• Excerpt to read:
^^^^^^^^

Summer School #3

The Church of Lucy Calkins

Welcome to Scholastic Alchemy! This is mostly a blog where I mostly write about education. Usually, I post some links and commentary about them on Mondays and then later in the week I write something longer about a topic of my choosing. But, it’s summer and we all know that the rhythm and dance of educators’ lives shift in the summer months. Our time becomes more fungible but somehow still can’t fit everything in. Maybe it’s taking on more childcare duties as our own kids are out of school. Maybe it’s finally time to read all those articles and books that have been piling up or to pound out chapters of a long-neglected manuscript. Or, maybe, you’re teaching summer school. Summer school posts are going to be irregularly timed, more personal and reflective, and a bit more casual, befitting the vibes of summer.

In the pews

The first time I saw Lucy Calkins was in church. She was seated with several other speakers in the chancel at The Riverside Church in New York City but, with a nave filled with about 1,500 teachers and administrators, it was clear everybody was there to see Lucy speak. I’m not exaggerating when I say there was a standing ovation as she walked to the pulpit and opened the Summer Institute where I was to begin my time as a fellow at the Teachers College Reading and Writing Project (TCRWP). People in the audience recorded and took pictures while she spoke. It all had a bit of celebrity to it and I remember wondering what I’d gotten myself into. At the time I had little idea of who Lucy was in the world of literacy and I knew little of the TCRWP curriculum.

I grew up in Georgia, went to school in Georgia, college in Georgia, and taught high school English in Georgia. During that time, I had never heard of Lucy Calkins, the Units of Study, or even of Teachers College despite it being the nation’s top college of education on and off for a century or so. It’s maybe not surprising I didn’t know anything about elementary literacy because I was a high school English teacher. Nor did I know much about colleges of education, their rankings, or education history at that point. It seemed crazy to me that you’d name a school Teachers College, minimize your association with the very prestigious Columbia University brand, and refuse to take undergraduates. There were reasons for these things that I learned later, but at the time it was all unknown to me.

^^^^^^^^

• Supplied data:
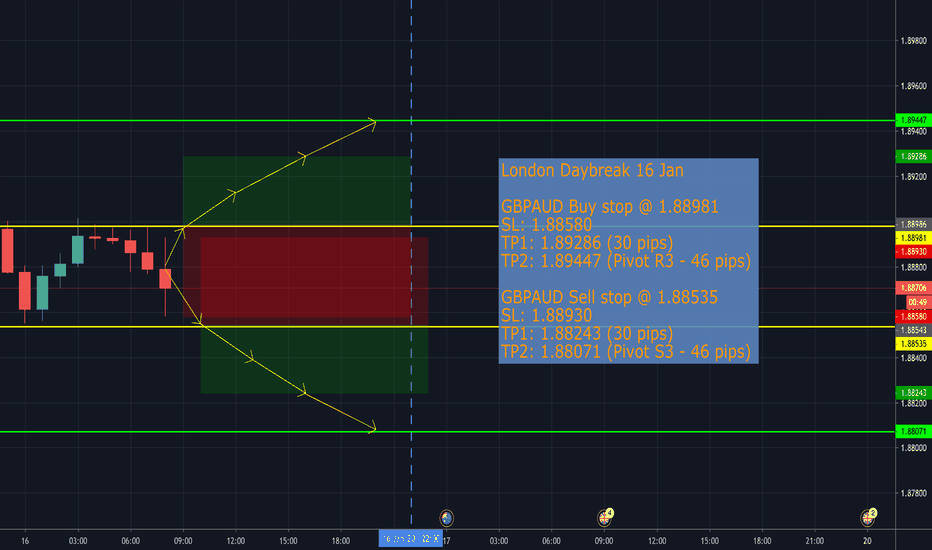This screenshot has width=932, height=550.
Task: Click the tall green candlestick near 03:00
Action: tap(77, 250)
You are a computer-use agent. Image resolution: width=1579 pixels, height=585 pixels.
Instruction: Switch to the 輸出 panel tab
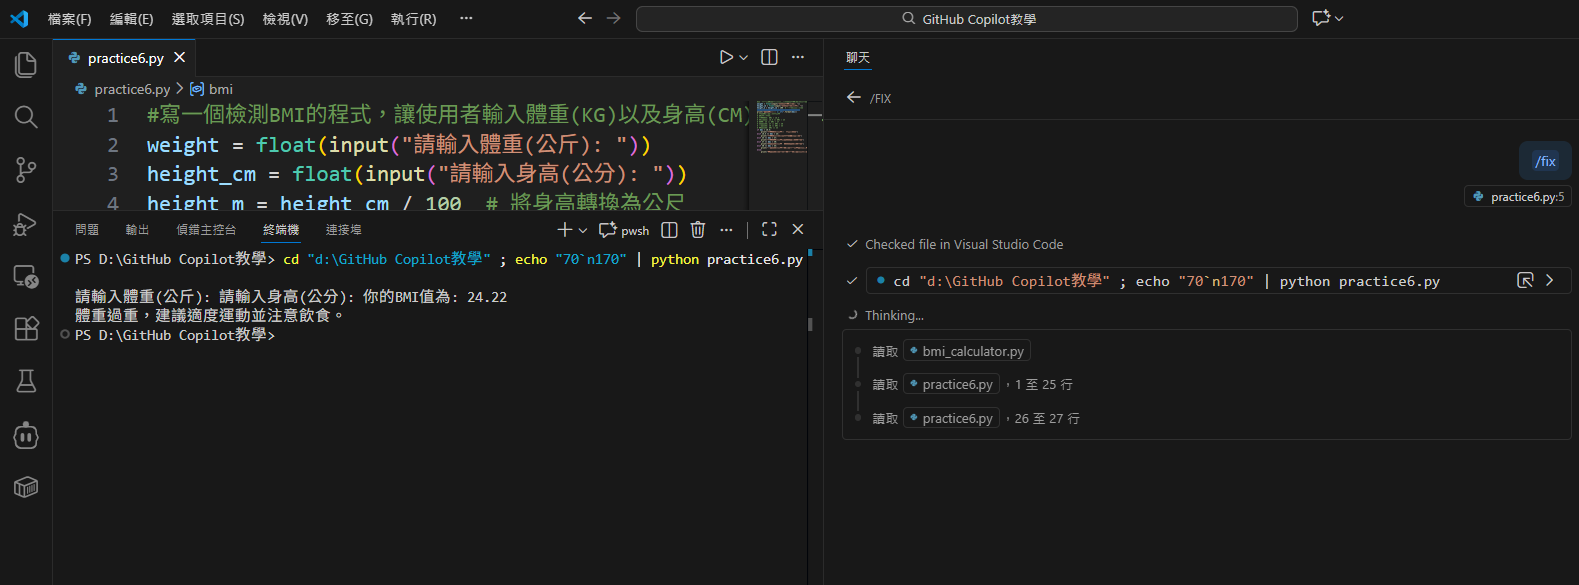click(x=137, y=230)
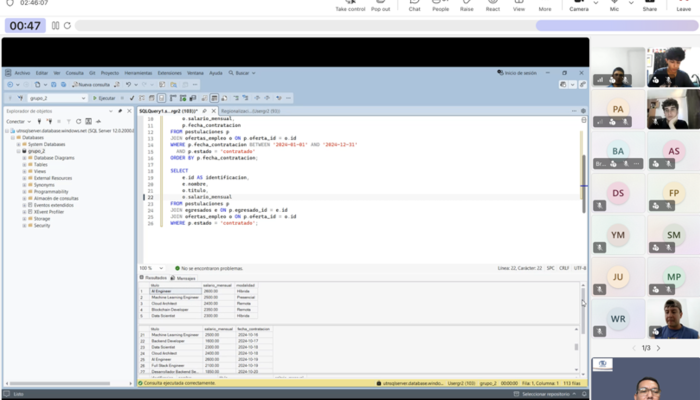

^^^^^^^^

• Assigned task 1: Retype the passage of the Lucy Calkins essay between "The Church of" and "vibes of summer.", inclusive.
• Assigned task 2: In the Lucy Calkins essay, roughly how many teachers and administrators filled the nave of The Riverside Church?
• Assigned task 3: Write the next part of the Lucy Calkins essay, picking up after its final sentence.

• Your response 1:
The Church of Lucy Calkins

Welcome to Scholastic Alchemy! This is mostly a blog where I mostly write about education. Usually, I post some links and commentary about them on Mondays and then later in the week I write something longer about a topic of my choosing. But, it’s summer and we all know that the rhythm and dance of educators’ lives shift in the summer months. Our time becomes more fungible but somehow still can’t fit everything in. Maybe it’s taking on more childcare duties as our own kids are out of school. Maybe it’s finally time to read all those articles and books that have been piling up or to pound out chapters of a long-neglected manuscript. Or, maybe, you’re teaching summer school. Summer school posts are going to be irregularly timed, more personal and reflective, and a bit more casual, befitting the vibes of summer.

• Your response 2: About 1,500.

• Your response 3:
My training in literacy has been entirely focused on comprehension work because there was no expectation that 14-year-old kids would need to learn the fundamentals of reading and writing. I, of course, learned differently once I started teaching and went through a lengthy process of more or less teaching myself about what we now call the science of reading but was, at that time, just called reading. My focus, though, had been on taking what I needed from therapeutic reading curricula like the Wilson Reading System and Orton-Gillingham and adapting them for use with a whole classroom of high school students. This is, in my opinion, still one of the big challenges for the science of reading community. Much of the evidence base justifying classroom practices, the science, comes from clinical and speech therapy settings focused on supporting kids with disabilities and reading challenges. What works in that kind of one-on-one setting doesn’t always work for a class of 30 kids, much less older kids. The adaptations we’ve made for those environments have not been subjected to the same rigorous evaluation as the clinical and therapeutic ones.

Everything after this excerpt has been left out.